■ ASSIGNMENT
Copy each line in the data that includes the word "will".

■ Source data

=== Begin Enclosure ===

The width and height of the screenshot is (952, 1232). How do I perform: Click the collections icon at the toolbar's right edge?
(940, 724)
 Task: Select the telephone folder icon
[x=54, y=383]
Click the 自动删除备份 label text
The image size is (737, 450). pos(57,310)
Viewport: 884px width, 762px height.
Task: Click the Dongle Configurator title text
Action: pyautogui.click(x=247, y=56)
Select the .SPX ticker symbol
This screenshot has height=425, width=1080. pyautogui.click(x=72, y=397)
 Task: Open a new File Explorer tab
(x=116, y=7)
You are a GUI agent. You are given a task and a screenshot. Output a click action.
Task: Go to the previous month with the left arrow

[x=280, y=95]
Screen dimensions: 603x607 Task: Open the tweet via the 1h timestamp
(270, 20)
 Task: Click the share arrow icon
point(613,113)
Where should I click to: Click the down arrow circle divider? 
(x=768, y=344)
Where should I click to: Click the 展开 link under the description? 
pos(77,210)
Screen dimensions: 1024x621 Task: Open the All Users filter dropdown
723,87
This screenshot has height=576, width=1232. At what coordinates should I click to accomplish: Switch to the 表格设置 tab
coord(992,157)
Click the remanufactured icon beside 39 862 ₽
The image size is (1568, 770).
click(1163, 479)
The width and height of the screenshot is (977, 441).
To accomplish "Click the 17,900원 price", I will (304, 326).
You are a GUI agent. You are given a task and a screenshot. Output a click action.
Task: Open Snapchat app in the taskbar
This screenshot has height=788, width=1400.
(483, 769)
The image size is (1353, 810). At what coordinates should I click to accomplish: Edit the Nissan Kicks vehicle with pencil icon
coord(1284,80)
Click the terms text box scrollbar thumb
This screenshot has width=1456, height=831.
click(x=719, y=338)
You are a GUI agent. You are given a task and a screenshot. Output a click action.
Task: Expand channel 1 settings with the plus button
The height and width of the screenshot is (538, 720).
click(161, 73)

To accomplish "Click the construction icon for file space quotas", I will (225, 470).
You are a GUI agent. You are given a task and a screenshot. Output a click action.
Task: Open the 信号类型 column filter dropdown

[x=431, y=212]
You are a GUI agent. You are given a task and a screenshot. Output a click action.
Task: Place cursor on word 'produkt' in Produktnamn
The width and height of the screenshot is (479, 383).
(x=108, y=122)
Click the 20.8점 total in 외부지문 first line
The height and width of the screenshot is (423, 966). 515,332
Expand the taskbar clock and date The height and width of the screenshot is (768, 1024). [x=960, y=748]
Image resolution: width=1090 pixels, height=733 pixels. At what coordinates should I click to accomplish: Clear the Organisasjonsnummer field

=== End Enclosure ===

■ EXPECTED OUTPUT
To accomplish "Click the 17,900원 price", I will (304, 326).
To accomplish "Click the construction icon for file space quotas", I will (225, 470).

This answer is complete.